'''

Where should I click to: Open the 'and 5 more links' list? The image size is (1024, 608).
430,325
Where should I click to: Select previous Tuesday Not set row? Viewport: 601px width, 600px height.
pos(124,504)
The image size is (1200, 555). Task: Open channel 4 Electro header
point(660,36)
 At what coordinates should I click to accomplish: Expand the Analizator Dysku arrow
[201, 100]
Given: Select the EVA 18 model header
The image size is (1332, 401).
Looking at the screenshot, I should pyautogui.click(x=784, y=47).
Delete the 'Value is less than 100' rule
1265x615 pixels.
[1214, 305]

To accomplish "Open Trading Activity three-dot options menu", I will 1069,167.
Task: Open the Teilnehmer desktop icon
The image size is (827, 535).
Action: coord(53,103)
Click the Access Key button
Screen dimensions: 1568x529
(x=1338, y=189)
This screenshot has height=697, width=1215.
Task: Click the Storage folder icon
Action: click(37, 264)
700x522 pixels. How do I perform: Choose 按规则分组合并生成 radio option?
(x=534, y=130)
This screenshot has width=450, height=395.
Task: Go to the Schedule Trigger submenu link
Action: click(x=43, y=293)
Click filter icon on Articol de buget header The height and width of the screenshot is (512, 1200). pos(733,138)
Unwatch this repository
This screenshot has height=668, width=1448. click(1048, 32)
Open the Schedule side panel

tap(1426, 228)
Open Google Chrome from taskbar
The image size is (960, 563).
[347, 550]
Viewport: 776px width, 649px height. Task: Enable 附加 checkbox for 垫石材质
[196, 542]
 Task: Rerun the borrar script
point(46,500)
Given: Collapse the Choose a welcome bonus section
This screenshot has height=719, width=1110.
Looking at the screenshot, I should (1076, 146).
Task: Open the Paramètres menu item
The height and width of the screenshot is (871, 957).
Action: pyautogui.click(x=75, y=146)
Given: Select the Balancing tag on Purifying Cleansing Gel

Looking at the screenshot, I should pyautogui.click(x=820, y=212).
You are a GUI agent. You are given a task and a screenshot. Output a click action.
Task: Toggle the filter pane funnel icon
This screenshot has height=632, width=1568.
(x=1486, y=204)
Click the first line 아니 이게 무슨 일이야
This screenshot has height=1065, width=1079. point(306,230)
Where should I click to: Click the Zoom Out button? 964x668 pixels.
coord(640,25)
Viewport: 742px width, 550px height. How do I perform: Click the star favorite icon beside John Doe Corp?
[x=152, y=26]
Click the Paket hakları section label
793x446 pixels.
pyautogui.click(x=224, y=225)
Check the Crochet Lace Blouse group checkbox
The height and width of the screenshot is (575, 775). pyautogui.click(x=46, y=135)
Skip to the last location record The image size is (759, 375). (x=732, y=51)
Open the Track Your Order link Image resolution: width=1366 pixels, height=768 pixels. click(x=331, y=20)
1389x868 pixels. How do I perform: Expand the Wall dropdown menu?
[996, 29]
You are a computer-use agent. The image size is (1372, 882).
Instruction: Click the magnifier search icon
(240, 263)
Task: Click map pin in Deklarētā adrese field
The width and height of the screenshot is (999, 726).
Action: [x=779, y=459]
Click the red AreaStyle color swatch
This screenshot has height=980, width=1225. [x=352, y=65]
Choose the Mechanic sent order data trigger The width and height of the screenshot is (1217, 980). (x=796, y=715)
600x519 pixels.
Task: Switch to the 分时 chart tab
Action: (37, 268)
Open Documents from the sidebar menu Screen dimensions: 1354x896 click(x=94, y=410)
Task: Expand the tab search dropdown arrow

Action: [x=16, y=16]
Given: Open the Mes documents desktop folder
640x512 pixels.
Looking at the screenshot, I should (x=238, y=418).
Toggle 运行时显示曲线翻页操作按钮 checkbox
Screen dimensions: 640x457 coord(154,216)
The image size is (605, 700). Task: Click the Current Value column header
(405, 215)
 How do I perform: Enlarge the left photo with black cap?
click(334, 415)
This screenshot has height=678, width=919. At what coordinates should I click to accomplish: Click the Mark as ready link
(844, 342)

'''

**Task item**
Look over the entries for "desktop", then copy every line that includes that string.

**Response box**
Task: Open the Teilnehmer desktop icon
Given: Open the Mes documents desktop folder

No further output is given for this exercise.